Bock is so identified with the group that he uses the word 'we' as if telling a story from his own past, although he didn't join until 1978, when the early businesses had already been established and JPUSA had purchased its own buildings to house its members as well as its charities and businesses. Bock became immediately involved in the business end, working as a foreman for the painting business and eventually launching a roofing company, JP Roofing.
He emphasizes that the organization has always grown organically, letting God guide them, he says, and moving one step at a time. They never had a 5-year or a 10-year plan. They've had dozens of businesses over the years, from gift shops to carpet cleaning. Some of them have worked out; most of them haven't.
JP Roofing, for example, folded in the late '80s after a member of Jesus People was killed on the job. The rest of the group had left for lunch, but one worker stayed up alone and tried to move a beam by himself. When the beam fell off the roof, the worker tried to grab it and instead got pulled along with it.
The group's leaders realized it wasn't worth it to put their members and employees in such danger, Bock says, so instead they shifted their focus from roofing to merely providing roofing supplies.
"God led me to something different," he says.
In addition to managing the JPUSA businesses, Bock teaches others who are interested in funding their religious missions and charities through business. He's published two pamphlets, one a history of JPUSA and one a mission/business workbook, and he lectures at events like the JPUSA-sponsored Cornerstone Music Festival in western Illinois.
He says he also likes talking to regular business people about ethics.

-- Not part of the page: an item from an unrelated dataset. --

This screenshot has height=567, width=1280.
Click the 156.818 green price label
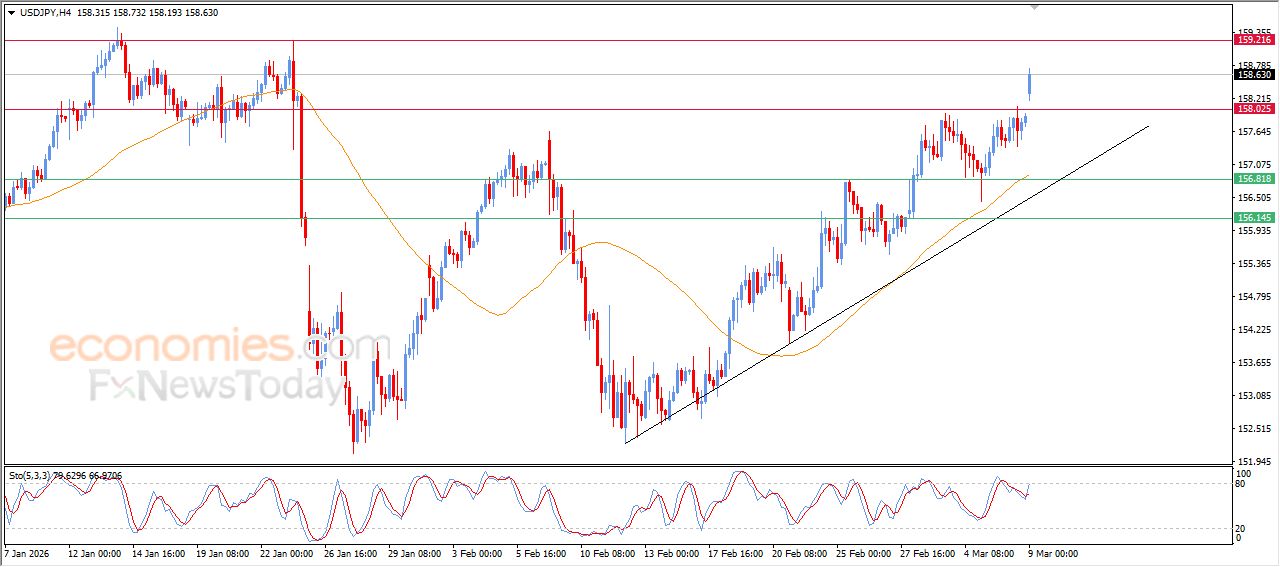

The second bullet-point in Lakefront's mission statement is "to maintain the highest level of ethical and moral standards towards our customers and employees."
Bock says at times the refusal to cut corners or engage in unethical practices has stifled his company's growth, but to him being moral is the most important aspect of the job. "It's not enough that the money goes to God," he said while addressing a group of about two dozen at Cornerstone in June. "You have to be ethical in your business."
But ethics don't mean Bock can't think like a businessman. "I probably am always thinking that way - how can we do things better, be more efficient, make a bit more money," he says. "It's not a sin to make a buck."